Much ink has since been spent discussing the statistical validity of that hypothesis, and the balance of opinion now seems to be predominantly against it. Even prior to the recent food price increases, there was little or no robust evidence of a sustained decline in the commodity terms of trade. Be that as it may, though, isn't it surprising that these days we are all so worried about the damaging effects of rising food prices on the poor? Aren't many of the poor people in poor countries actually farmers, who produce and sell food? Don't rising food prices translate into positive terms of trade shocks for net exporting countries (like most in South America), and thus to higher aggregate incomes? Why are higher food prices a bad thing for developing countries?

Of course, things are not that simple. Many poor farmers in developing countries are net buyers of food, as are the increasing numbers of poor people who live and work in urban areas. All of these people are likely to suffer from rising food prices, and these effects have been documented in a number of countries: Thailand, Madagascar, and Indonesia to name a few.

Almost without exception, however, empirical analysis of the welfare effect of rising food prices has relied on an application of basic consumer theory to the so-called farm-household model. In many developing countries, most agricultural activity is undertaken by peasant households, who both produce and consume different foodstuffs. Multiplying net budget shares of each such food item by its proportional price change yields a convenient first-order approximation to the welfare effect of changing prices. It is also possible to estimate second-order effects, that account for the fact that consumers tend to substitute away from (and producers towards) more expensive foods.

Powerful though this approach has been, it has some rather obvious limitations.  A "serious deficiency", writes Angus Deaton (1997), is "its neglect of repercussions in the labor market. Changes in the price of the basic staple will affect both supply and demand for labor, and these effects can cause first-order modifications to the results". The farm-household approach would miss, for example, any increases in wages or enterprise profits generated by rising prices in commercial agriculture, which is now dominant in countries such as Argentina, Brazil or Uruguay.

To investigate the potential importance of this additional channel (and at the behest of the Brazil Country Unit), Anna Fruttero, Phillippe Leite, Leonardo Lucchetti and I recently looked at the effects of different pass-through scenarios from food prices to agricultural wages in Brazil, during the food price increases of 2007-2008.  Combining spatially disaggregated consumer price data from Brazil's Census Bureau (IBGE), with detailed consumption, occupation and income information from two household surveys, we computed a more comprehensive measure of the impact of price changes on household well-being.
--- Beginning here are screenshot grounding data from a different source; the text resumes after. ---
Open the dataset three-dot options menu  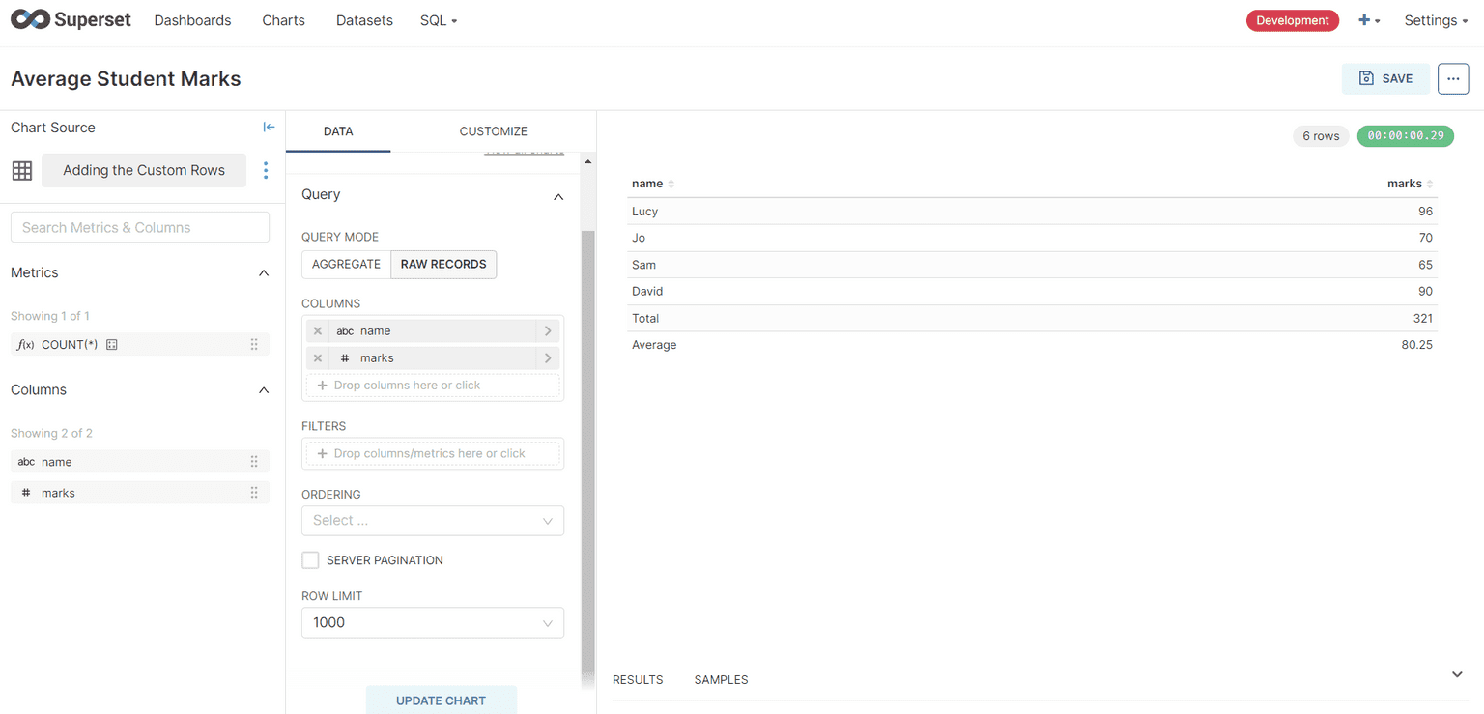pyautogui.click(x=266, y=170)
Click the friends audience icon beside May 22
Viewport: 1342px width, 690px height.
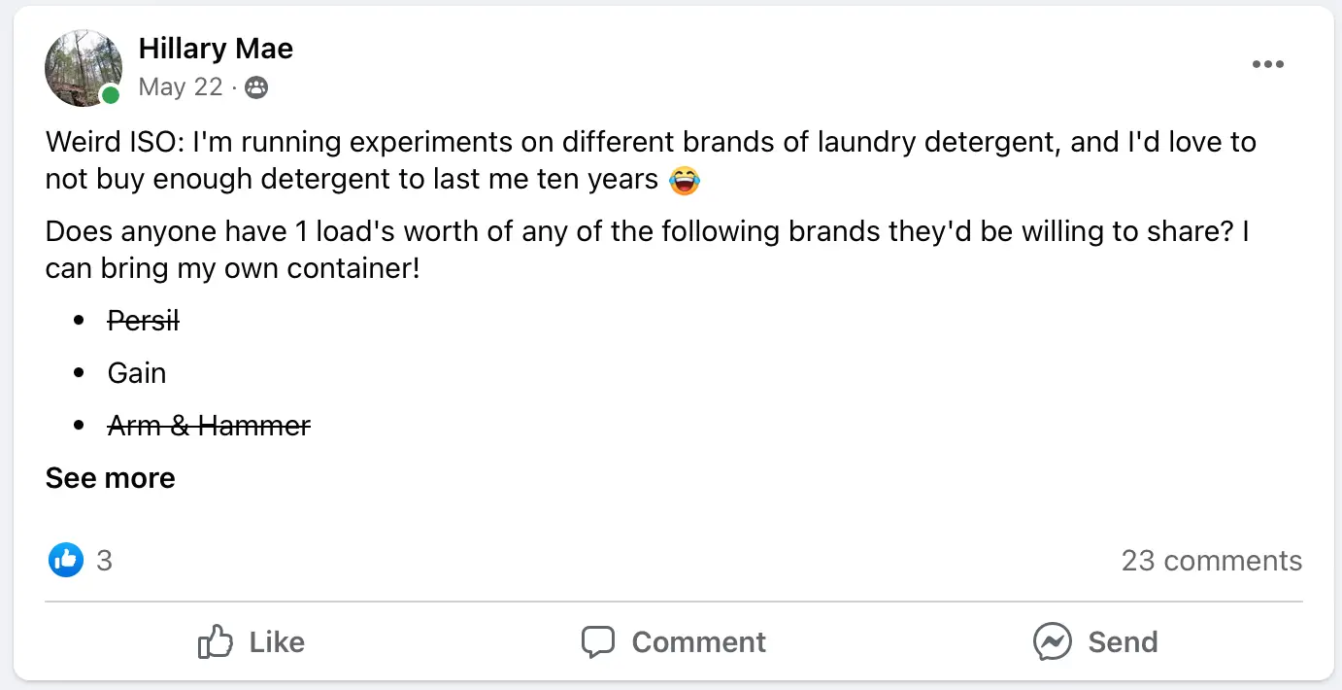point(254,87)
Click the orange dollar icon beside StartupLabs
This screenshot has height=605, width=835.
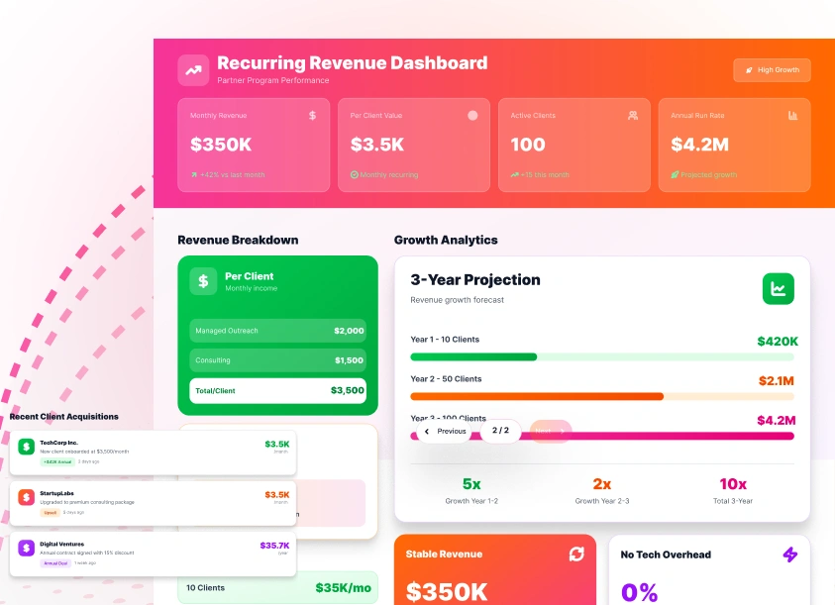26,498
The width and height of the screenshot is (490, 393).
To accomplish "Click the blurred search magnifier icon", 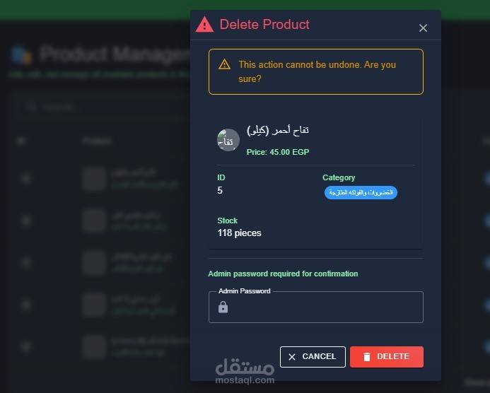I will click(32, 107).
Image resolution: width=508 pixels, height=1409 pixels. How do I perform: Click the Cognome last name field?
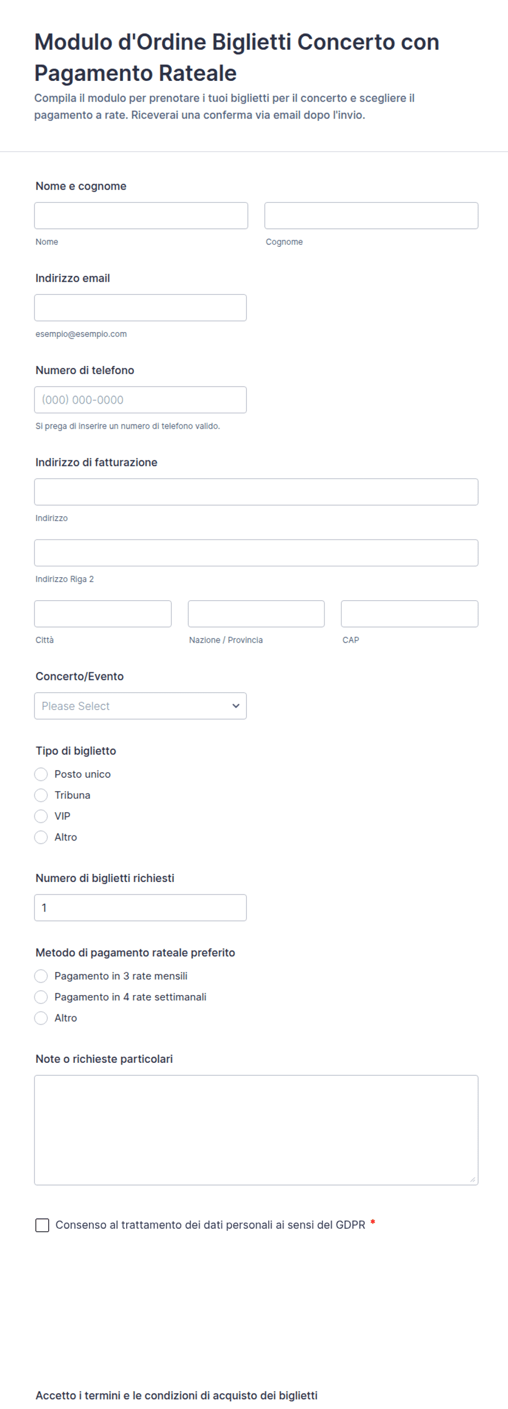[x=371, y=216]
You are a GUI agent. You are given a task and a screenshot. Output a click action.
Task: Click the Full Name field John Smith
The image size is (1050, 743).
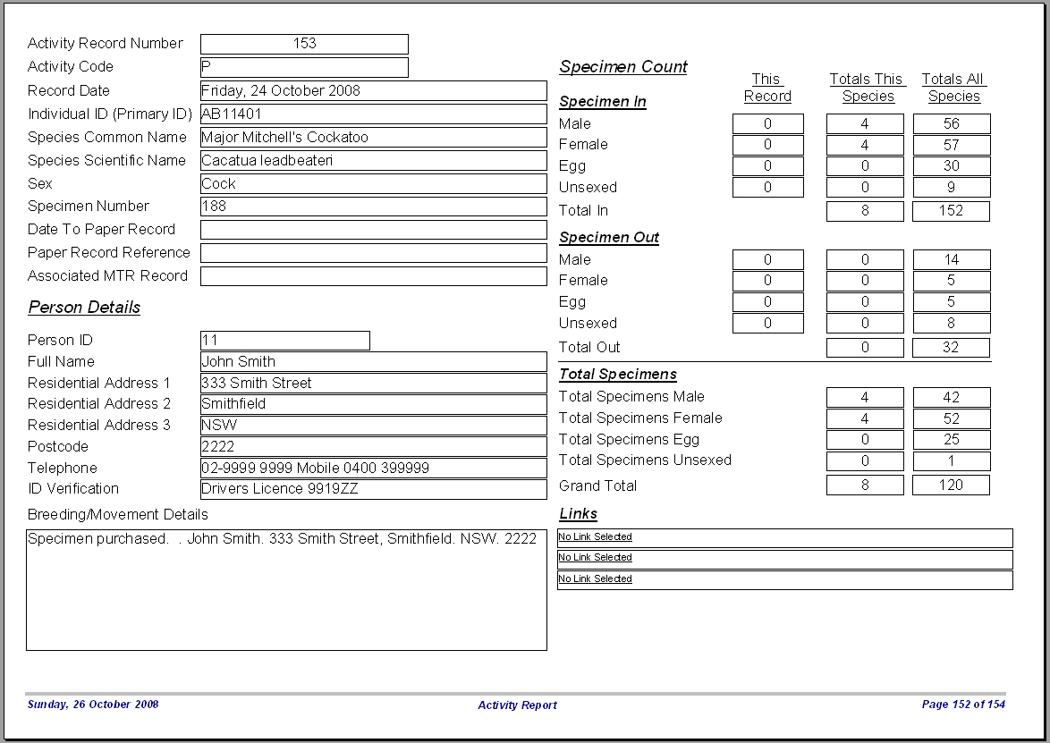[x=374, y=362]
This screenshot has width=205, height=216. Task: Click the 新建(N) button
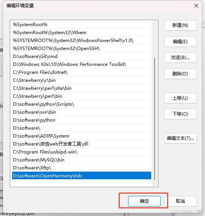click(x=180, y=25)
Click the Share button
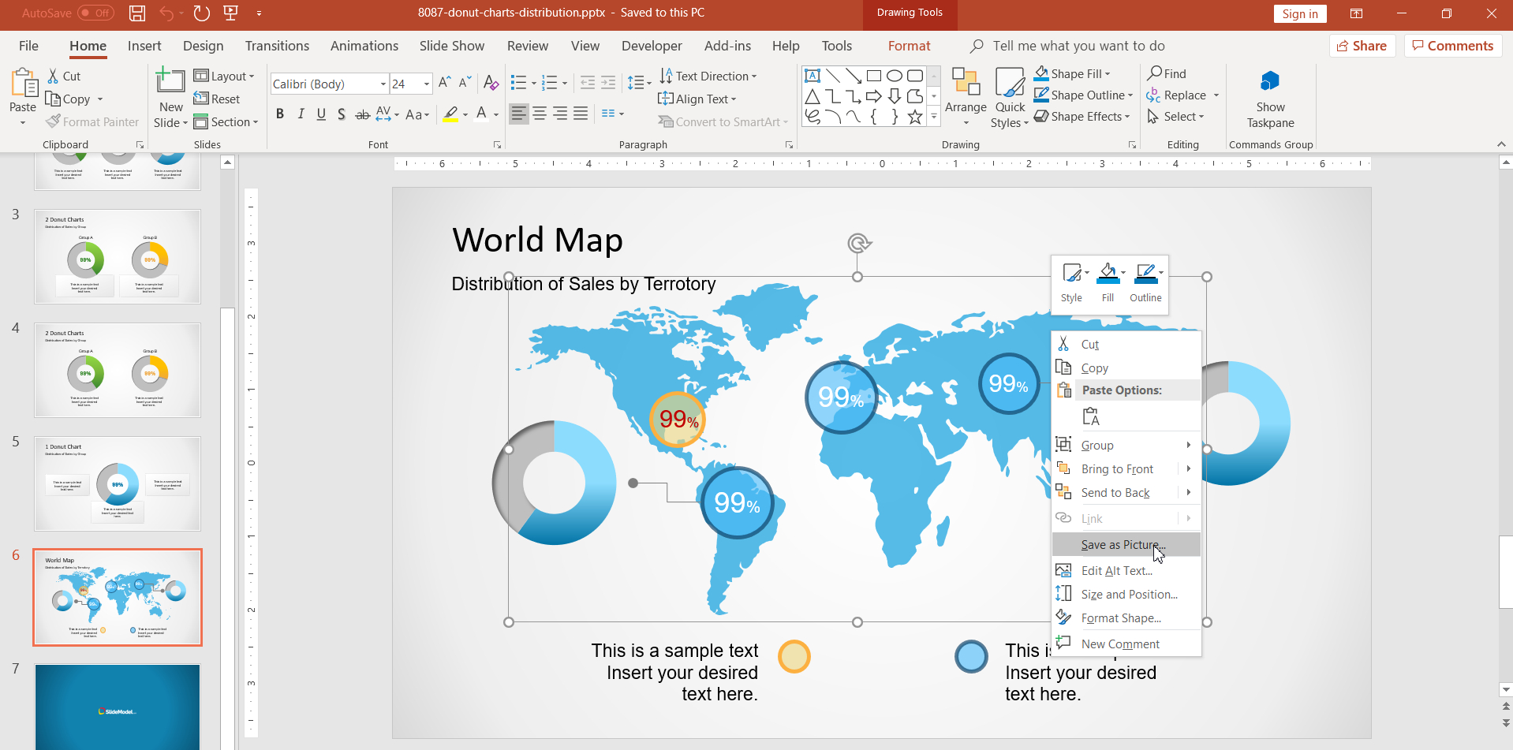The image size is (1513, 750). pos(1362,46)
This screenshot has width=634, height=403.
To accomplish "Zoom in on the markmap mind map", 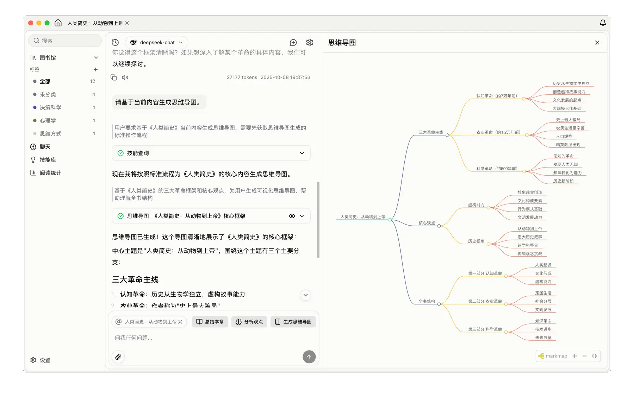I will click(574, 356).
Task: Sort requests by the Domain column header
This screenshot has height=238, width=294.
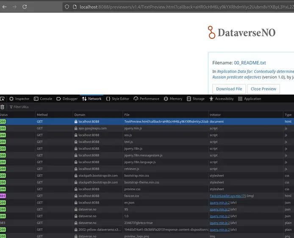Action: click(80, 115)
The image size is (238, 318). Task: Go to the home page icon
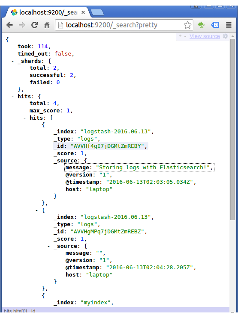pyautogui.click(x=47, y=25)
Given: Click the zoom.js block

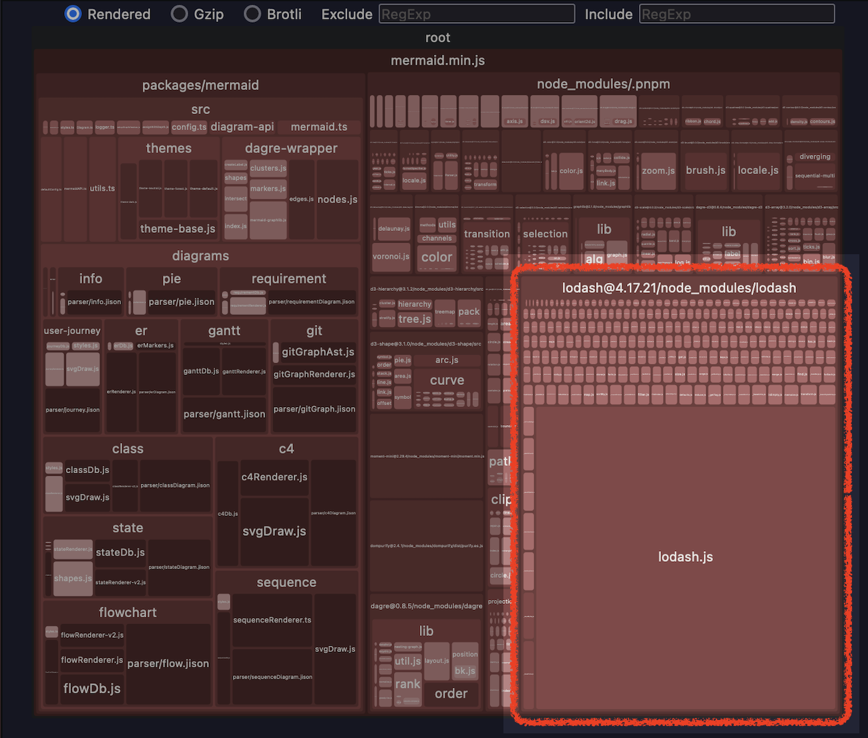Looking at the screenshot, I should [658, 171].
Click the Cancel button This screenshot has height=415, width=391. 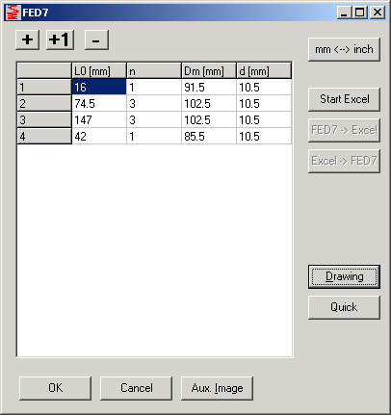[136, 388]
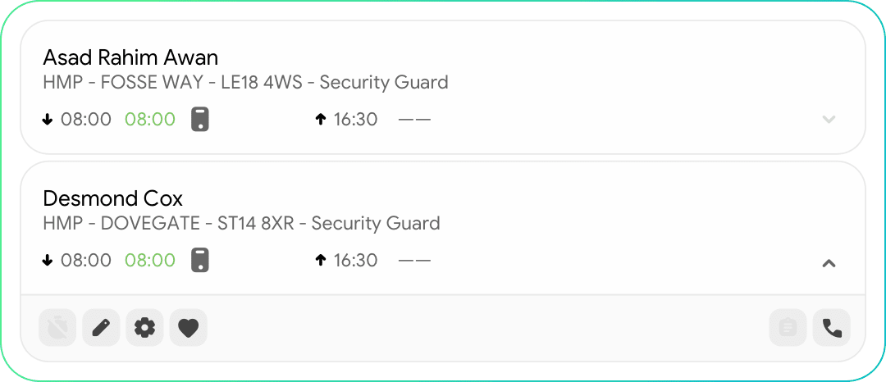Click the heart icon in the action bar
This screenshot has height=382, width=886.
pyautogui.click(x=189, y=329)
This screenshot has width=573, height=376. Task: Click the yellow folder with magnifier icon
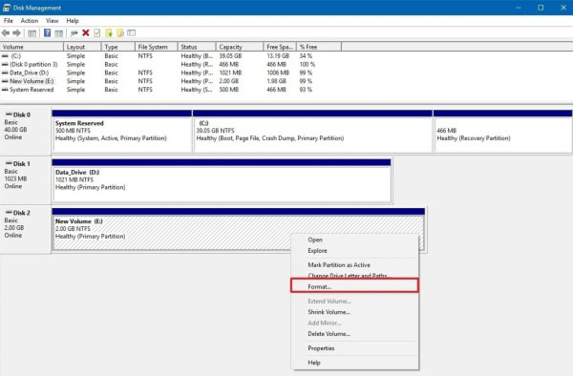point(120,32)
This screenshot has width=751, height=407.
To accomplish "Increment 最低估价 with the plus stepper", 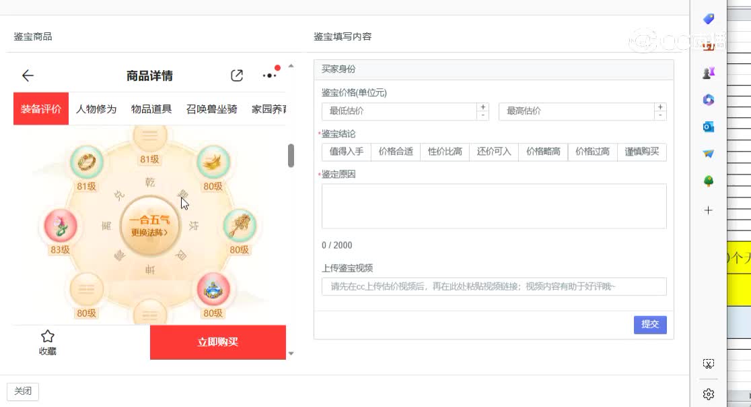I will click(x=482, y=106).
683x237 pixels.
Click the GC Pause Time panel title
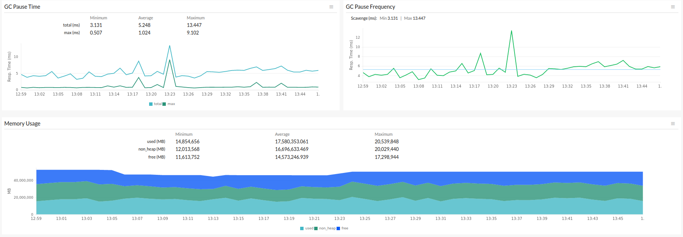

In addition to the standard "expenditure" effect (computed as a compensating variation), we estimated "market and transfer income" effects, relying both on agricultural wage data and on transfer receipt information.

The results are interesting: because Brazil's population is 80% urban, rising food prices did lead to a welfare loss on average, and to some increase in poverty – although this assessment still ignores other general equilibrium or dynamic effects.

Poorest People May Gain from Higher Food Prices

By our estimates, food prices alone contributed to an increase in the incidence of extreme poverty from 11% to 12.3% (under a competitive labor market assumption). If the income effects are ignored, however, and one uses the standard farm-household model that dominates the literature, the increase would have been to 13.5% - almost double! In fact, because some of the poorest people even in such a highly urbanized country as Brazil still work in agriculture – but most as wage earners, rather than family farmers – accounting for likely labor market effects dramatically changes the distributional profile of the impacts: instead of the consistently regressive pattern associated with the expenditure effect, the overall "net" effect is U-shaped. Taken as a group, the poorest are not those who suffer most from rising food prices. (Take a look at the figure below.)

Price Increase Incidence Curve – Net Effect (All Brazil – Alpha = 1)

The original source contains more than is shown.